The last time I touched on this, Friend-of-the-Blog Mike Peterson replied with a quote by Mark Twain that I can't top (and Twain's entire essay on the subject of advice for aspiring writers is funny and worth reading):

Write without pay until somebody offers pay. If nobody offers pay within three years, the candidate may look upon this circumstance with the most implicit confidence as the sign that sawing wood is what he was intended for.


Sunday, November 11, 2012

Just One More, I Promise


After this, I'll give it a rest...

Saturday was Neil Armstrong Remembrance Day aboard the USS Hornet Museum. In addition to a full afternoon of programs, the event featured the reopening of the ship's Apollo Exhibit, documenting the Space Age and Hornet's service recovering Apollos 11 and 12. See the previous two posts to understand why I care.

I surprised my daughters, Laura (the museum collections manager) and Robin (Hornet volunteer and loyal assistant), by driving down for the big unveiling. The Apollo Exhibit was scheduled to open at 3 p.m.
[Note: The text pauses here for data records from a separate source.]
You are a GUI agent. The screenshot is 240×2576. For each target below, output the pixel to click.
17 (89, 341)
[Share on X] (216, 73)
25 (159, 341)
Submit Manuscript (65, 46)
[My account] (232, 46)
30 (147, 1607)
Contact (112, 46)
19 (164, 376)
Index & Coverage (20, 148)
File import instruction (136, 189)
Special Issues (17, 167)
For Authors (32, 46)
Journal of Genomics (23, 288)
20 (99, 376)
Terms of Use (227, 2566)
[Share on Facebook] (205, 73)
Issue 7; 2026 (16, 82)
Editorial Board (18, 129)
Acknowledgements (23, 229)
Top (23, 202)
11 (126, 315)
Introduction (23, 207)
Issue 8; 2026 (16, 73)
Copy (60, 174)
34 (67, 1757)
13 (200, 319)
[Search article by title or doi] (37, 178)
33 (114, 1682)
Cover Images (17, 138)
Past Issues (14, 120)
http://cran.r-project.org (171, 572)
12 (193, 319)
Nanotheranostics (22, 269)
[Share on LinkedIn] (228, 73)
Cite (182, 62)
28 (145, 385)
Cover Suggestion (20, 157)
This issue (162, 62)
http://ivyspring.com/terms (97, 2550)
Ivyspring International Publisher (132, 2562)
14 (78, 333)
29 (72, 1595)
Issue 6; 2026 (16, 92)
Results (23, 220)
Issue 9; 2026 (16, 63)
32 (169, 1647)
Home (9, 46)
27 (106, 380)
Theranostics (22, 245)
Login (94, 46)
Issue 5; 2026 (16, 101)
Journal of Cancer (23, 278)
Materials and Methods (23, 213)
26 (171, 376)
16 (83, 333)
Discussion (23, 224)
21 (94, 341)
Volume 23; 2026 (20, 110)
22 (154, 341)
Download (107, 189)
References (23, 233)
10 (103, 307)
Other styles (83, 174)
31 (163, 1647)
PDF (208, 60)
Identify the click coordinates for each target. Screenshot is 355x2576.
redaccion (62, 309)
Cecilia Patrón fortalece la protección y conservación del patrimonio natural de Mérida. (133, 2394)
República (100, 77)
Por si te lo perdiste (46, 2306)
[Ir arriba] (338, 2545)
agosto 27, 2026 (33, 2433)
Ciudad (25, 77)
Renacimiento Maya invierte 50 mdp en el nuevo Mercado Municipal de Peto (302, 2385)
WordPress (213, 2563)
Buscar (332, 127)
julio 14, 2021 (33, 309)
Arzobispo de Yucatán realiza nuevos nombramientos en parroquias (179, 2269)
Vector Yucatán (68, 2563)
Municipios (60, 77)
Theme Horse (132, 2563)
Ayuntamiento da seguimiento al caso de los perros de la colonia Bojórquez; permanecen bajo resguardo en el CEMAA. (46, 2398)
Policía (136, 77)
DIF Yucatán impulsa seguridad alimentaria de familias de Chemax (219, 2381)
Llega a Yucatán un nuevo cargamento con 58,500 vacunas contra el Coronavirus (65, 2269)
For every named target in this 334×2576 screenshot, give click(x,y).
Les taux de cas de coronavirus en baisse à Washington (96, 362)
I showed up around 1 p.m. and poked my head in the door; they were startled and happy to see me for about 10 seconds and then put me to work. They still had a lot to do. We polished everything as best we could, grabbed a quick lunch on the historic carrier's Flight Deck while watching a series of impressive ceremonial flyovers by vintage aircraft, then ran back down for the ribbon-cutting.

Some of the ceremonies in honor of Neil Armstrong. The speaker is Apollo Flight Surgeon Dr. William Carpentier, who later did us the honor of cutting the ribbon on the Apollo Exhibit.
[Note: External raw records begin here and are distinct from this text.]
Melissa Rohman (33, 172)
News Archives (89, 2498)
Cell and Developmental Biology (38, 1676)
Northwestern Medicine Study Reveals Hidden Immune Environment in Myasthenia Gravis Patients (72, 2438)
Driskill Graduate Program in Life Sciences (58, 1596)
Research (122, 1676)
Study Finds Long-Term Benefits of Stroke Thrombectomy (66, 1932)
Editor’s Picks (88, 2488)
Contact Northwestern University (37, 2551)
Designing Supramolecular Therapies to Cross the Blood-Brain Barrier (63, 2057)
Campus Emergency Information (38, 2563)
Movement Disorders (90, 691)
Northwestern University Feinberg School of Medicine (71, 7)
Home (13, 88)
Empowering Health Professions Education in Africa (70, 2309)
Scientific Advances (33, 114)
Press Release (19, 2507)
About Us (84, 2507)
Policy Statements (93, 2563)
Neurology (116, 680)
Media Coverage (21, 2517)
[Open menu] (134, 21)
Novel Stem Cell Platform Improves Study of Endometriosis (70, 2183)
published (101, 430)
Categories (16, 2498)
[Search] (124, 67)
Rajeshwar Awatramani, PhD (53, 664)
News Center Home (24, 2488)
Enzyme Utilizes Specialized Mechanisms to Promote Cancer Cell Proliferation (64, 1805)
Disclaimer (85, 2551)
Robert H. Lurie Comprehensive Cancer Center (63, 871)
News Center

About an hour before the grand opening: Chad sweeping up while Laura, friend and fellow museum master Erica, and Robin caption photos, arrange artifacts, and clean cases.

The exhibit entrance, with the 8-foot Saturn V model in place.

Laura and Chad giving a pre-opening tour to a cameraman from one of the Bay Area TV news stations that covered the event.

Finally! Open to the public!
Some of the first real-life kids to try my Gravity Box, comparing the gravity of the Earth and Moon. Folks seemed to have fun with it and get the point. I kept waiting to hear a metallic "sproing-kaboom" as the box broke and possibly exploded, but it never did. Success!

Robin and Laura. The slips of paper on the octagonal case are artifact labels yet to be placed. Stop dawdling and get to work!
I shot two videos. The first is of the ribbon-cutting remarks by Museum Trustee Ken Winans (I missed the first few seconds). My favorite part is the audible gasp among the onlookers when the big doors open. The second video--worth watching only for those who really care, trust me--is a seat-of-the-pants tour of the exhibit I did 10 minutes before it opened.





I know one eagle-eyed viewer (sigh...Jim) will catch something that isn't in the video: the two iconic wood signs attached to the Mobile Quarantine Facility during the Apollo 11 and 12 recoveries (which I wrote about a while back). The custom acrylic case ordered to house them did not arrive in time. Those signs are in my opinion the Crown Jewels of the Hornet's collection, and will be displayed at the very back of the room so that visitors see them from the entrance. Just a bit disappointing, although the "Hornet +3" sign was on display in a case out on the Hangar Deck, so all was not lost.

Saturday was the exhausting culmination of months of work by Laura and her co-worker, Curator Chad, along with other volunteers and the occasional family and friends. The public seemed excited and satisfied, the museum staff and trustees I spoke to seemed ecstatic, and I'd say it was a total triumph. Especially impressive is that they did it all on a budget of about $600, so had to innovate and reuse as much as they could. As in all museums, their work will never be done, and a lot of great ideas will have to wait for more funding, but Laura and Chad created a foundation that the Hornet can build on for years to come. I'm very proud of her and proud to be a small part of it.